Le jeudi 25 janvier 1996.

Depuis que la poésie se sait inadmissible, elle ne cesse d’interroger le processus qui la génère. Si le poète n’est plus l’aède qui chante la beauté, il faut bien qu’il devienne l’horrible travailleur que vit Rimbaud. Degroote, dans un premier livre réussi, scelle un pacte avec la tribu des penseurs libres. L’incertain chemin qui va vers l’infini, La Digue, est en effet une longue médiation d’esprit nordique. Le cadre, la mer et les longues plages du Nord sont rarement évoqués, mais les mots portent en eux solitude et brumes. On voit, on avance près d’une ombre transparente, une ombre froide et placide dont la durée tient aux pensées, au silence qui se creuse au-delà. Une absence infiniment plus grande que l’homme, un vide partout présent exige que se découvre une mesure et que cette mesure remette en jeu sa justification. La liberté plutôt qu’un droit est un usage.
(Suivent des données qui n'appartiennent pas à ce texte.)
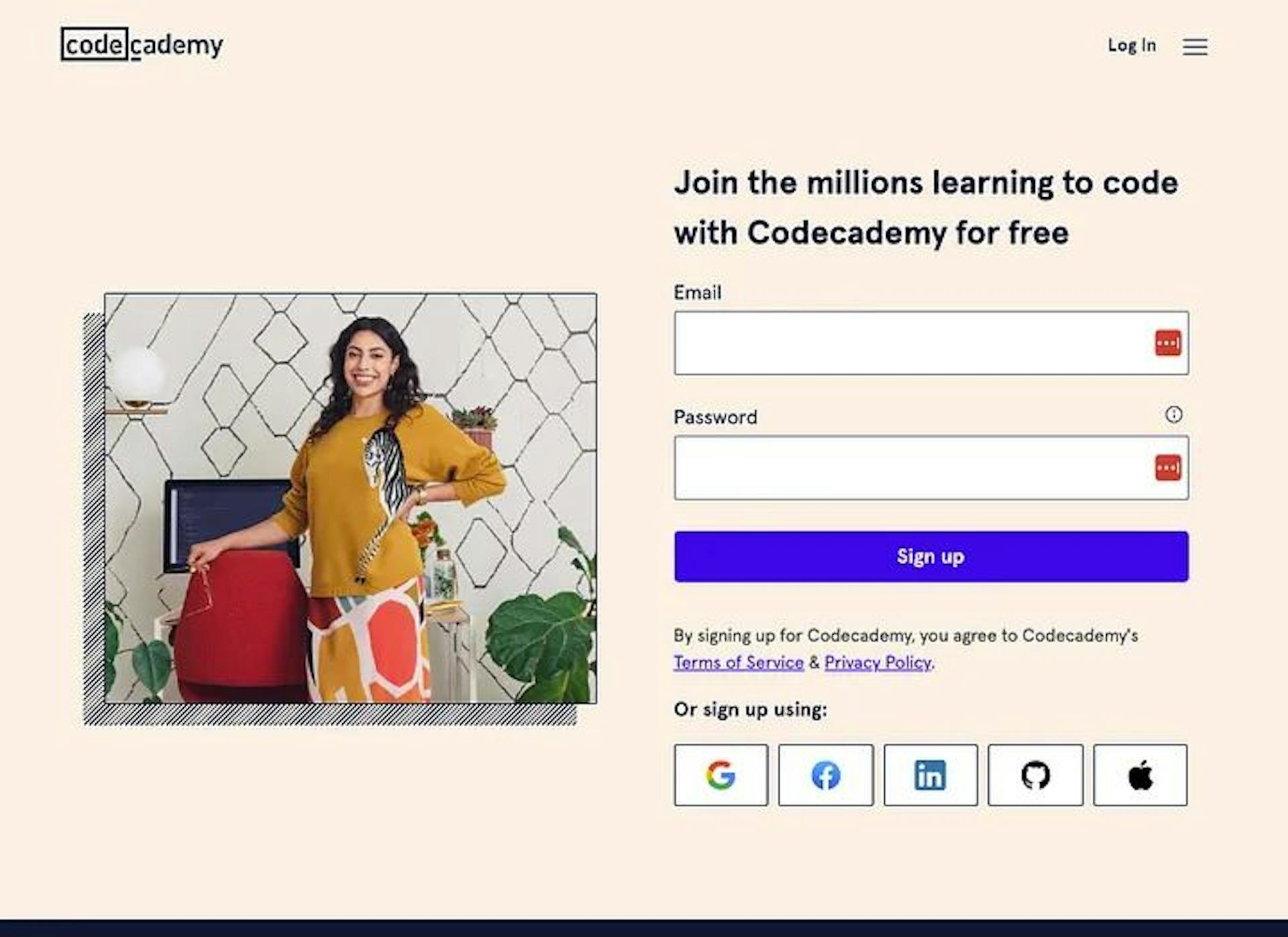
Task: Toggle password field reveal button
Action: (x=1167, y=466)
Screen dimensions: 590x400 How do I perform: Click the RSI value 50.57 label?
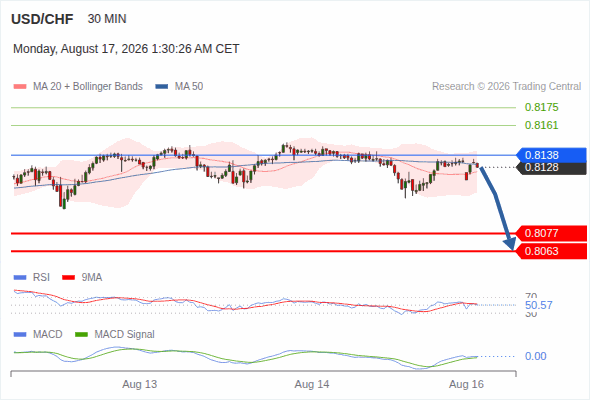click(x=539, y=305)

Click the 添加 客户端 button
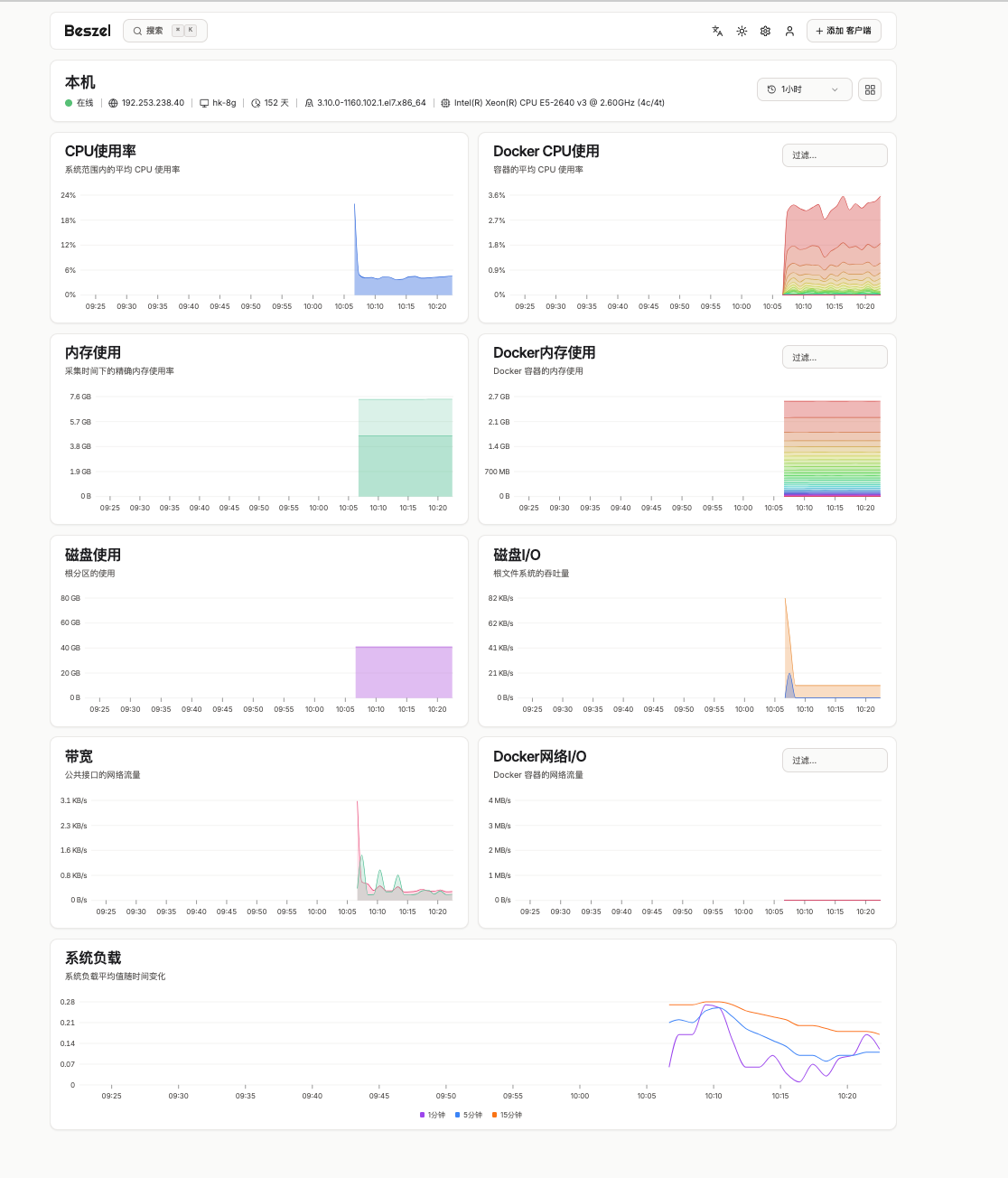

Il s’agit de créer les conditions d’un geste qui soit aussi une pensée. Chacun, écrit Degroote, « fait la digue avec ce qu’il est… au bord du vertige, à côté du monde troué qui commence… on continue. » La poésie qui s’installe à la frontière du grand silence n’a d’écho qu’un corps, n’a de résonance que pensée. Et puisqu’aucun homme ne naît libre sans perdre aussitôt sa liberté, il doit réinventer son pas. Ce pas trouve sa mesure dans la fréquentation d’une absence dont le poème est l’illumination.